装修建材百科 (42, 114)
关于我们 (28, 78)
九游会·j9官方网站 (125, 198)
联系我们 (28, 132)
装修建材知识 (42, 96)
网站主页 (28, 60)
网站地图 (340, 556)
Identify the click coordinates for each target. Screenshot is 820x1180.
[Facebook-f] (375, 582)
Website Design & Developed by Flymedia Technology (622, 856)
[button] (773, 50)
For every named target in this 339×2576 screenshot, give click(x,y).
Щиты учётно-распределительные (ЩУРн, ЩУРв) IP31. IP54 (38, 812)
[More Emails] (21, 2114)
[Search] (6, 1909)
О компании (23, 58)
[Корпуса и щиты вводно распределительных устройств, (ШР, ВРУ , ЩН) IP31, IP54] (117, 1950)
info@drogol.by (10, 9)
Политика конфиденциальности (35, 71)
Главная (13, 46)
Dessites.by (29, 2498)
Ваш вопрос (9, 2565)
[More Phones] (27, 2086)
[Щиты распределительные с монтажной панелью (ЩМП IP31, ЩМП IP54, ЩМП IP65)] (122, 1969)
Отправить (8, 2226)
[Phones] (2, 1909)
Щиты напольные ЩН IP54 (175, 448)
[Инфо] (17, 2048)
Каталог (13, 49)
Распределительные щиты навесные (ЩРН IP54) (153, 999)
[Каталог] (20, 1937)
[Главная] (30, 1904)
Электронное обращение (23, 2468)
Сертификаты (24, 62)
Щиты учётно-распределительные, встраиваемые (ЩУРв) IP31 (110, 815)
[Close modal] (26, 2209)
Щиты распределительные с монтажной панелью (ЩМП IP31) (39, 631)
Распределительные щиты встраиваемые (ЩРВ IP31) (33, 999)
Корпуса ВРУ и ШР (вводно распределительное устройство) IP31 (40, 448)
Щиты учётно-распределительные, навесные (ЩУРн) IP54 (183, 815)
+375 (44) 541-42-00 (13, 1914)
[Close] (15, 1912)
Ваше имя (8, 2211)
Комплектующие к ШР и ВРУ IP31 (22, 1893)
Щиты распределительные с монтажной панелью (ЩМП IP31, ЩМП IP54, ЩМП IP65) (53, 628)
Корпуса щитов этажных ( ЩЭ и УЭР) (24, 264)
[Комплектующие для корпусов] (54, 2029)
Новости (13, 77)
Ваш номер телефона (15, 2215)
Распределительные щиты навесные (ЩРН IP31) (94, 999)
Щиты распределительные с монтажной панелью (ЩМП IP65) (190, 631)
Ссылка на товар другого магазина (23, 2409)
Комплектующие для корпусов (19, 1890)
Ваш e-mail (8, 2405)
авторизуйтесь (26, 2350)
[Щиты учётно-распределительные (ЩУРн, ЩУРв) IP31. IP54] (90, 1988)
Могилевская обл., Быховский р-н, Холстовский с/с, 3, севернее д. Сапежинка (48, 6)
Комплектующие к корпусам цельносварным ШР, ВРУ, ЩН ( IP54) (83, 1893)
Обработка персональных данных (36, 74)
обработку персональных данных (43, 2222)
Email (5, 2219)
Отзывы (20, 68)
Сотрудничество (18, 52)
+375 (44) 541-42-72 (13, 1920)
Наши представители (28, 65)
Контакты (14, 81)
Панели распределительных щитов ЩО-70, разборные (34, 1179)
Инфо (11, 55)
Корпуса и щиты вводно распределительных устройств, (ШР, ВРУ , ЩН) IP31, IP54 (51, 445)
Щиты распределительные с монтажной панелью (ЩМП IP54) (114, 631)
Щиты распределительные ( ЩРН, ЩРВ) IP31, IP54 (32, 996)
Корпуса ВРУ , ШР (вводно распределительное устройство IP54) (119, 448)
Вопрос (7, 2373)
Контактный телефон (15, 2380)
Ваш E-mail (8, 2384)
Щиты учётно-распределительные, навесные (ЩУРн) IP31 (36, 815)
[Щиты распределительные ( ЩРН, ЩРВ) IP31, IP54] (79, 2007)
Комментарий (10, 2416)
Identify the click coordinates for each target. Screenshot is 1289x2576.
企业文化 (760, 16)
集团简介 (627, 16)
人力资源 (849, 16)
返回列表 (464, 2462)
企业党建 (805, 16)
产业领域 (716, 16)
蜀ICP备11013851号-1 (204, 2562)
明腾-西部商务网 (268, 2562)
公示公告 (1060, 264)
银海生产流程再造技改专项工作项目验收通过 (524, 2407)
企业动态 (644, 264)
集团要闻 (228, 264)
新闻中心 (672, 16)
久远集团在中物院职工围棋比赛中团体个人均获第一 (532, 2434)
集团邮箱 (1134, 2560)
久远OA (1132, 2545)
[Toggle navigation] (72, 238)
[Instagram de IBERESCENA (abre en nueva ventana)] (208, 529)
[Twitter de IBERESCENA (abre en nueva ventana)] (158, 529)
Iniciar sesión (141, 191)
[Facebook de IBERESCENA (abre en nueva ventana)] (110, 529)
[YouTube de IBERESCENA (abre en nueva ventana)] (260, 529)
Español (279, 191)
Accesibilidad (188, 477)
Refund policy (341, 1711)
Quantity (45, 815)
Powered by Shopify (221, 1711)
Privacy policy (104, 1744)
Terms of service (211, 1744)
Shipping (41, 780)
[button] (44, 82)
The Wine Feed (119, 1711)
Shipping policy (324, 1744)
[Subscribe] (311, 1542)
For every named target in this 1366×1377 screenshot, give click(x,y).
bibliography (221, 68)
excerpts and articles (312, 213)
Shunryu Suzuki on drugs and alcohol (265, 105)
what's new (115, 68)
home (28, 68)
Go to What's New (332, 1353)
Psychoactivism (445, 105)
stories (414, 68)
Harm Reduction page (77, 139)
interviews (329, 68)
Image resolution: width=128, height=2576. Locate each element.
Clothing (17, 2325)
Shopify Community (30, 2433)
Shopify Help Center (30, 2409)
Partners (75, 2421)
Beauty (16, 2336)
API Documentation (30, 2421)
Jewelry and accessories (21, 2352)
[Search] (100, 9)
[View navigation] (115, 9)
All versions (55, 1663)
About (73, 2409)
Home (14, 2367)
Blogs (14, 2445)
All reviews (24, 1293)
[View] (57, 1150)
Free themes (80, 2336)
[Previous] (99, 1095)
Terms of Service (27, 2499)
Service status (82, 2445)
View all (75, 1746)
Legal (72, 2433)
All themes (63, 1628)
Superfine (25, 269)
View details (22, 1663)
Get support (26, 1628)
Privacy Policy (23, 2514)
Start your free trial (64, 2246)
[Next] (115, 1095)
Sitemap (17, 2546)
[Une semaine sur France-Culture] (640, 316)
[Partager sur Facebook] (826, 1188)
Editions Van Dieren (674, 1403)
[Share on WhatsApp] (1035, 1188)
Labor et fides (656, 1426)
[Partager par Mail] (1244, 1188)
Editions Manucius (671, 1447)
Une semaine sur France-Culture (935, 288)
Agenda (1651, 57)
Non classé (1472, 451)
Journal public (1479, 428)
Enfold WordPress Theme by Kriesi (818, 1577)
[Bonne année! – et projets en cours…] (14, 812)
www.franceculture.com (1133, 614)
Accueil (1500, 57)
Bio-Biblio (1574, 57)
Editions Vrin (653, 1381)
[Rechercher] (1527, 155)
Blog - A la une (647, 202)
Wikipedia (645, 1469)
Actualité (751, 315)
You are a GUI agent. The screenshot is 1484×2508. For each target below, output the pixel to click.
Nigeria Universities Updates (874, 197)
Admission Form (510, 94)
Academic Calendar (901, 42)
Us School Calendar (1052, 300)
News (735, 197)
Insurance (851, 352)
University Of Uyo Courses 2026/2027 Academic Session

━━━━

**Instructions to follow:** Report only how many lines in the entries above contain the string "nueva".

**Written response:** 4